(SOURCE RECORDS begins)

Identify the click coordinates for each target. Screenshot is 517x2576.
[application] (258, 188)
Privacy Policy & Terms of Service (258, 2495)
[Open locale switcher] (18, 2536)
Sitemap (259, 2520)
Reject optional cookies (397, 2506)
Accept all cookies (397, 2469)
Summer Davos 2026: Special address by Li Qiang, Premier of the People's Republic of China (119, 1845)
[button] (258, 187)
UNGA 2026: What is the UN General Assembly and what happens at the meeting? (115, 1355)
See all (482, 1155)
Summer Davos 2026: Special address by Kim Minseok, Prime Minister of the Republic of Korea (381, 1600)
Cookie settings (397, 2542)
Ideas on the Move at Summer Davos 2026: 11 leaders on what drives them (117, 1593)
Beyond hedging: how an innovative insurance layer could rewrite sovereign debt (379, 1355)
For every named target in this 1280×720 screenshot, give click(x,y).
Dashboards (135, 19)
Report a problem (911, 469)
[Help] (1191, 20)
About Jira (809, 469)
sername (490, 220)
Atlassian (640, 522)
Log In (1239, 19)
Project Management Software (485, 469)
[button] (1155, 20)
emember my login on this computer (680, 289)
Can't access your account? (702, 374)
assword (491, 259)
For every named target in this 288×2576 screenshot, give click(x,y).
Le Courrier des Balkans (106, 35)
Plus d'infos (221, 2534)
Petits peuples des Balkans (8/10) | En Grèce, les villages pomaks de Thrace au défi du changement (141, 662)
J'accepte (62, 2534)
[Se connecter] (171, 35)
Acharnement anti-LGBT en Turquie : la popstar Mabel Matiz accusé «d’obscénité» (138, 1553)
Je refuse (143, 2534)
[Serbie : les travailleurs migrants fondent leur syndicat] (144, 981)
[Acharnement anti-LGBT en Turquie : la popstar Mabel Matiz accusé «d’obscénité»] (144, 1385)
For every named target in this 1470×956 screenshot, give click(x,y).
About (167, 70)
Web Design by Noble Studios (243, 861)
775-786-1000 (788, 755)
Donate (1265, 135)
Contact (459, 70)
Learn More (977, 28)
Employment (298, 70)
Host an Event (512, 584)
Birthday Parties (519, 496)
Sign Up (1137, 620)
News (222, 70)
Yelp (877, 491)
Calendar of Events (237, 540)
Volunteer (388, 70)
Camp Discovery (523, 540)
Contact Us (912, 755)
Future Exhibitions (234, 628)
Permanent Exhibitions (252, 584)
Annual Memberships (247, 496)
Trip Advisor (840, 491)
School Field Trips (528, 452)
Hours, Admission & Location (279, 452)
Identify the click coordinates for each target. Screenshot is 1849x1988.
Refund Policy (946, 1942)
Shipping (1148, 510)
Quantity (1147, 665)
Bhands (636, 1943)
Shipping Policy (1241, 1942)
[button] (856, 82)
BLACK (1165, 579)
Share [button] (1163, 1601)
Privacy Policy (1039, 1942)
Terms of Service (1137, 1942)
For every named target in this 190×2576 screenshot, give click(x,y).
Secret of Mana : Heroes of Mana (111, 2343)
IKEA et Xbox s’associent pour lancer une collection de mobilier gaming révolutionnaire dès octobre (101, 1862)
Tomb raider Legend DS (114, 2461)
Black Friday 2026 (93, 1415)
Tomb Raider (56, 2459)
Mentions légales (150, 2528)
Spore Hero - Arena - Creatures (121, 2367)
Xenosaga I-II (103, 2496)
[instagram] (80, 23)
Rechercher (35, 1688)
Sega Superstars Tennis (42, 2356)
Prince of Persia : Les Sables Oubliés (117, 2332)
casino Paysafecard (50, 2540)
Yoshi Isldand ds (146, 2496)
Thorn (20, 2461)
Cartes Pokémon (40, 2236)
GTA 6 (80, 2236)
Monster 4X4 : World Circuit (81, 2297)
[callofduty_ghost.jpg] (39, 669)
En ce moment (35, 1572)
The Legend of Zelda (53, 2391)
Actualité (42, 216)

(SOURCE RECORDS ends)

Up to and including the line with "Accept all cookies (397, 2469)", restate the records above word for word from the very first line.

Identify the click coordinates for each target. Screenshot is 517x2576.
[application] (258, 188)
Privacy Policy & Terms of Service (258, 2495)
[Open locale switcher] (18, 2536)
Sitemap (259, 2520)
Reject optional cookies (397, 2506)
Accept all cookies (397, 2469)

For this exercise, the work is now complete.